External HR consultants not liable for employer’s decision to dismiss

The Employment Appeal Tribunal (EAT) decision in Handa v Station Hotel (Newcastle) Ltd and Others offers valuable insights into the role and liability of external HR consultants in employment disputes, particularly concerning whistleblowing claims.

Case Overview: Handa v Station Hotel (Newcastle) Ltd and Others

Mr Neeraj Handa, formerly a director and employee of The Station Hotel (Newcastle) Ltd (SHNL), alleged that his dismissal was a consequence of making protected disclosures about financial improprieties within the company. He claimed that two external HR consultants, Mr Duncan and Ms McDougall, were co-liable for his dismissal, asserting they acted as agents of SHNL and subjected him to detriment due to his whistleblowing activities.

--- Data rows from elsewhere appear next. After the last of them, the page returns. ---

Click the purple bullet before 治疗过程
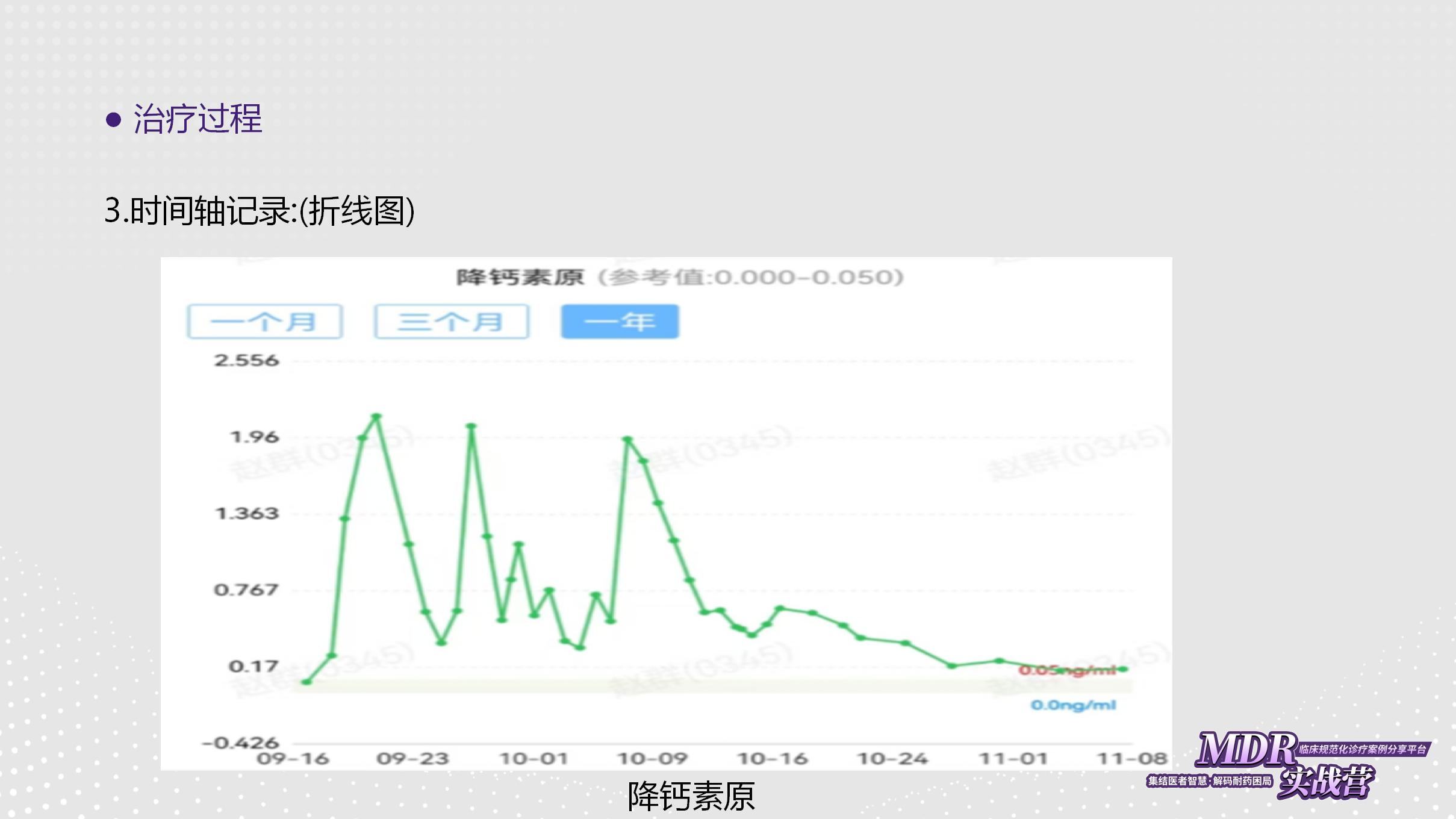 tap(113, 119)
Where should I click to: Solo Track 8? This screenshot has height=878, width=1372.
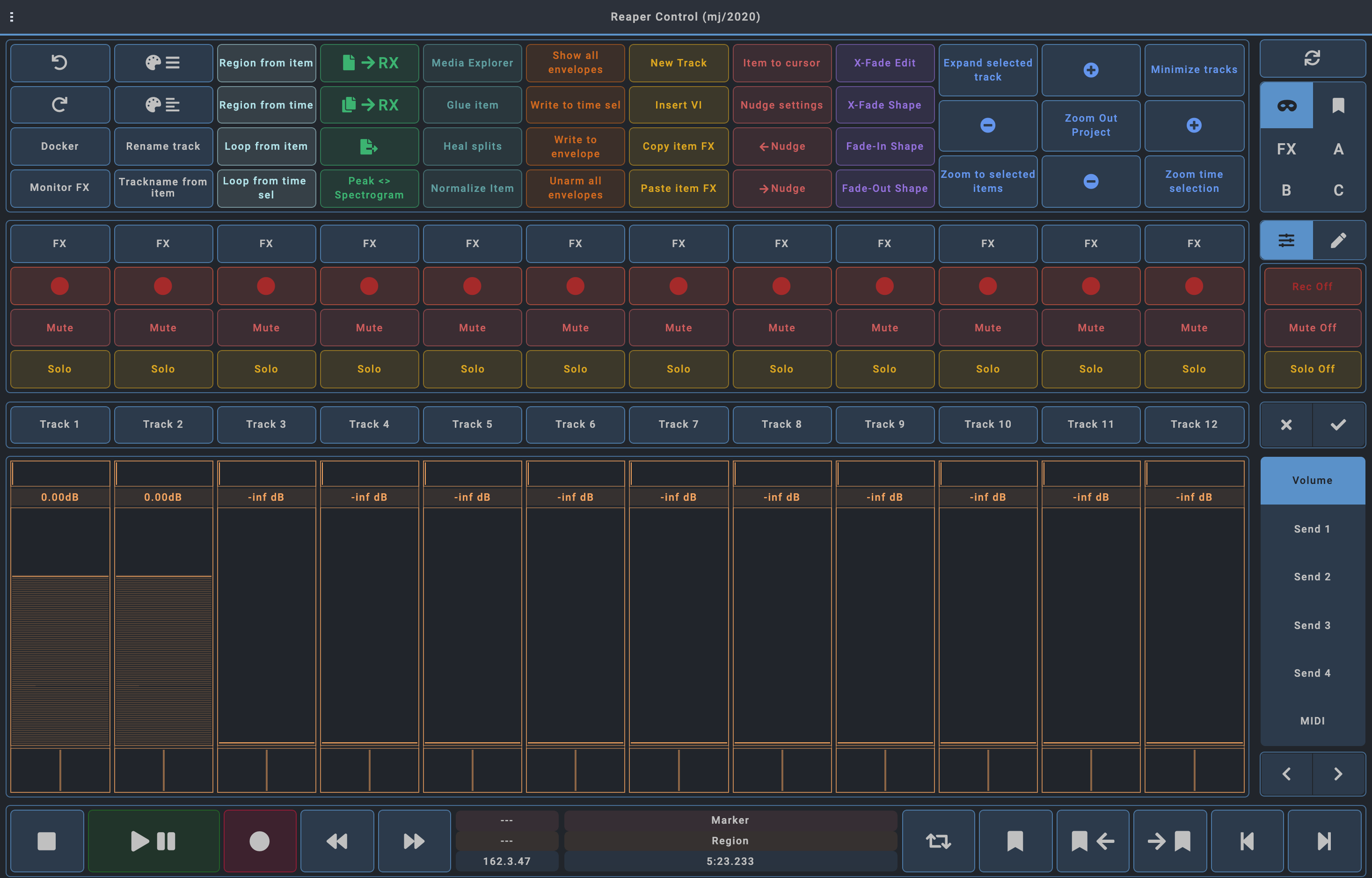[x=781, y=369]

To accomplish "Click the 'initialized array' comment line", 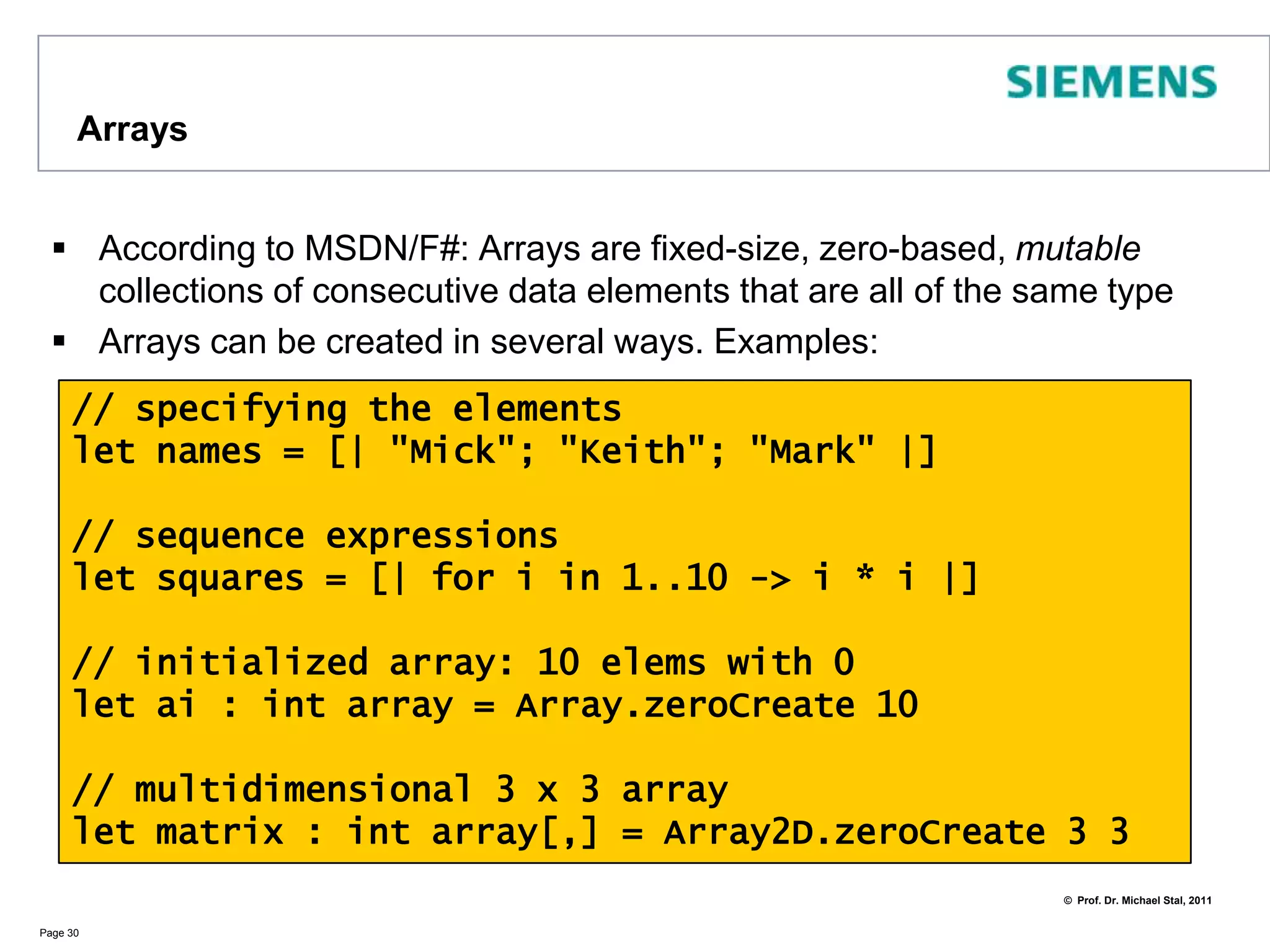I will click(463, 663).
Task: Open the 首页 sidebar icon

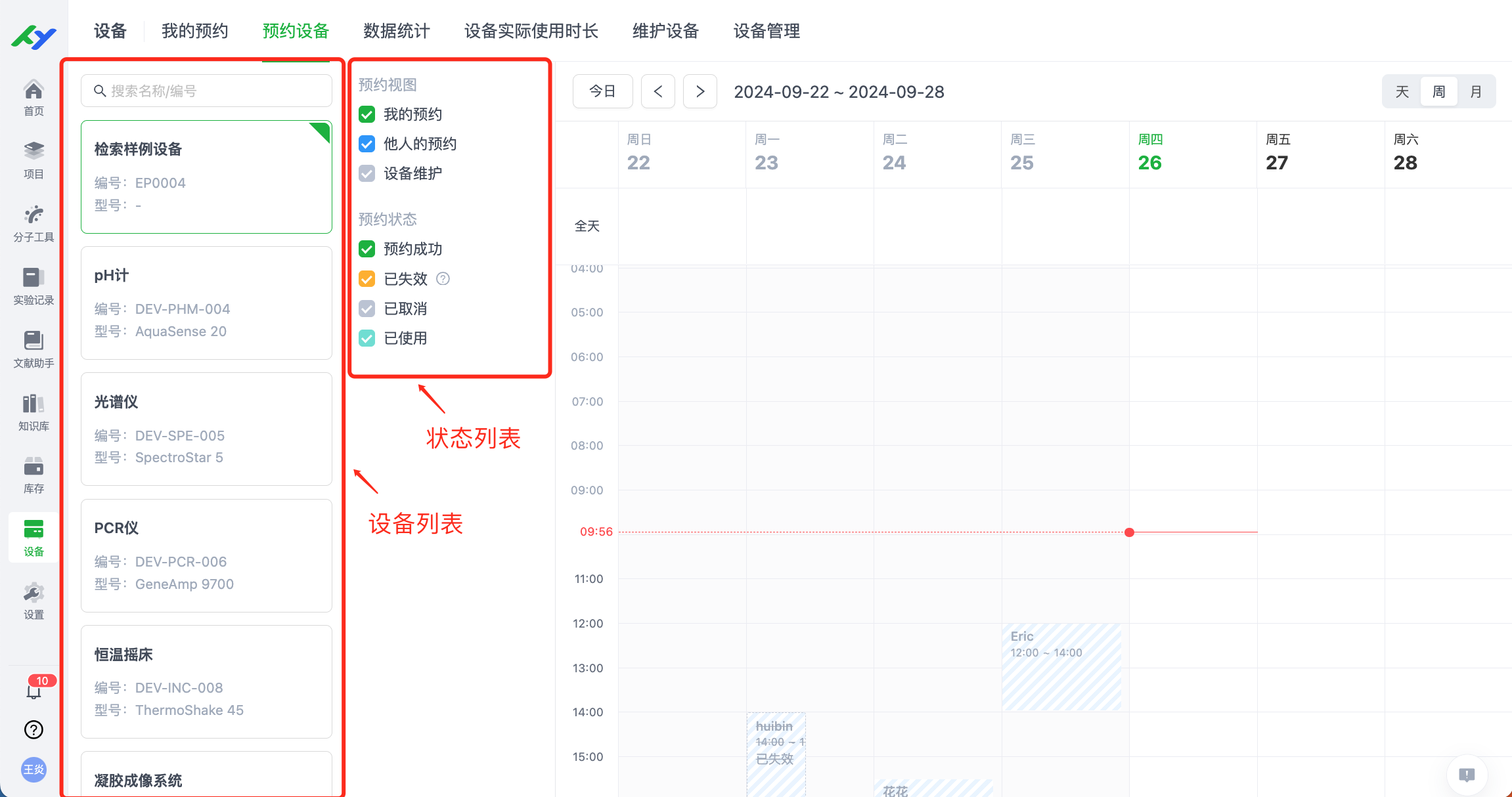Action: [x=33, y=97]
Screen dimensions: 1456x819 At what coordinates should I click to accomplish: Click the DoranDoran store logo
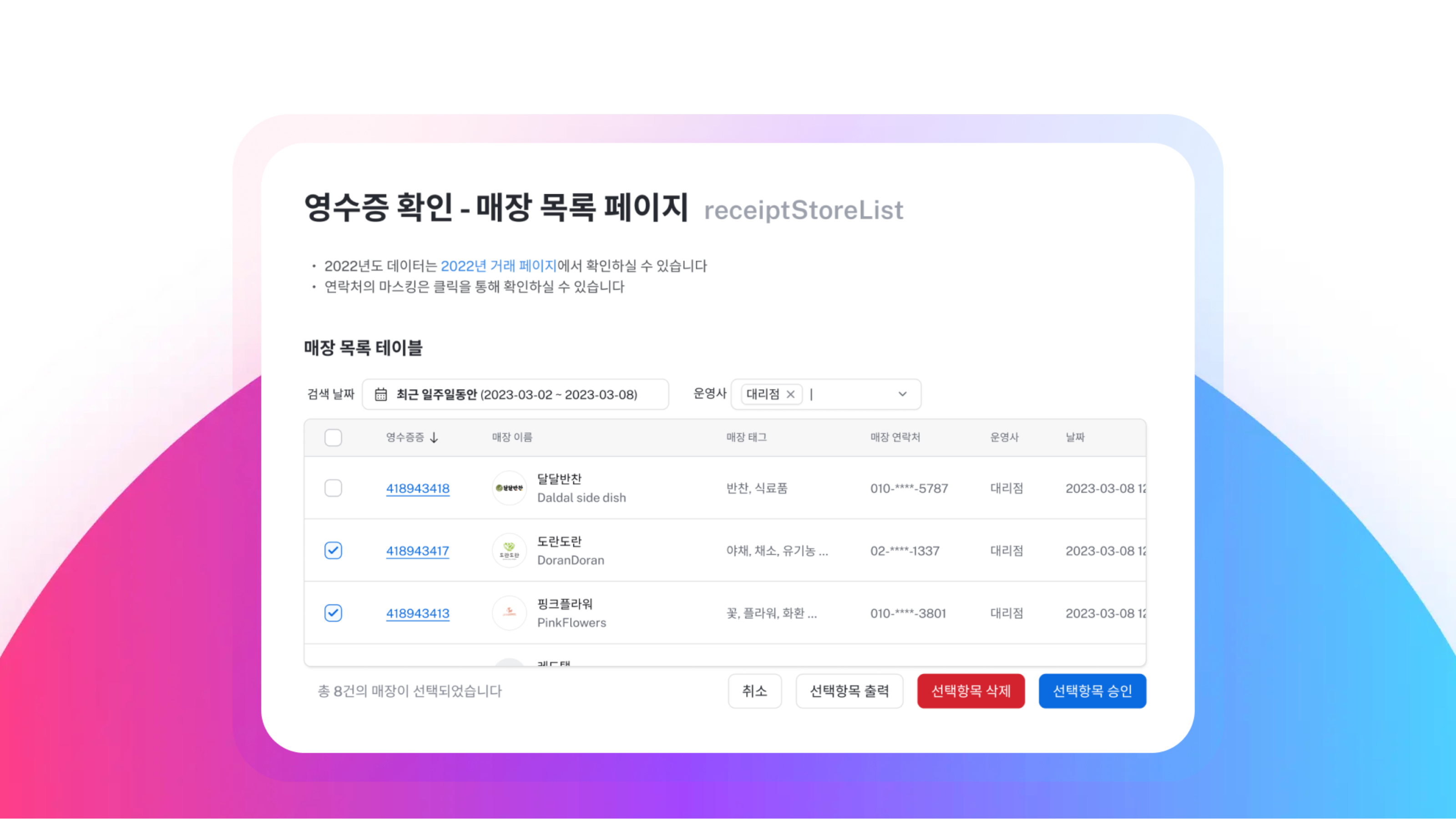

  • Mr Duncan was engaged to investigate grievances against Mr Handa and recommended disciplinary proceedings based on substantiated complaints.
  • Ms McDougall conducted the subsequent disciplinary hearing and recommended dismissal for gross misconduct.

Mr Handa contended that both consultants, by virtue of their roles, were agents of SHNL and thus shared liability for his dismissal under whistleblowing protections.

Tribunal Findings

The Employment Tribunal initially struck out the claims against the consultants, determining that they were not agents of SHNL in a manner that would render them liable under whistleblowing provisions. Mr Handa appealed this decision.

EAT Decision

The EAT upheld the Tribunal’s decision, clarifying the legal limits of the HR consultants’ liability in this case:

  1. While the consultants were engaged by SHNL and could arguably be acting as its agents, there was insufficient evidence to establish that they acted as agents with authority to make binding decisions on behalf of the company regarding dismissal.
  2. The consultants’ roles were limited to investigation and recommendation. The final decision to dismiss Mr Handa rested solely with SHNL. There was no indication that the consultants’ actions, within their defined roles, constituted detriment under whistleblowing laws.
  3. The consultants operated within the confines of their contractual obligations, and there was no evidence to suggest they exceeded their authority or acted under the direction of SHNL in a manner that would implicate them in the dismissal decision.

Implications for employers

This case highlights several key considerations for employers and HR professionals when engaging external HR consultants in grievance investigations, misconduct investigations, or dismissal procedures:

  • Clearly delineate the scope of authority and responsibilities of external HR consultants in contractual agreements to prevent ambiguity regarding decision-making powers.
  • Maintain thorough records of the consultants’ and the company’s roles, findings, and recommendations, as well as in relation to the decision-making processes.
  • Educate internal stakeholders about the legal distinctions between recommendations and decision-making to safeguard against potential liability claims.

Comment

This case serves as a reminder of the importance of clearly defining the roles of external HR consultants, including where they are responsible for decision-making. By doing so, organisations can protect themselves and their consultants from unintended legal exposure, particularly in sensitive matters involving whistleblowing and employee dismissals.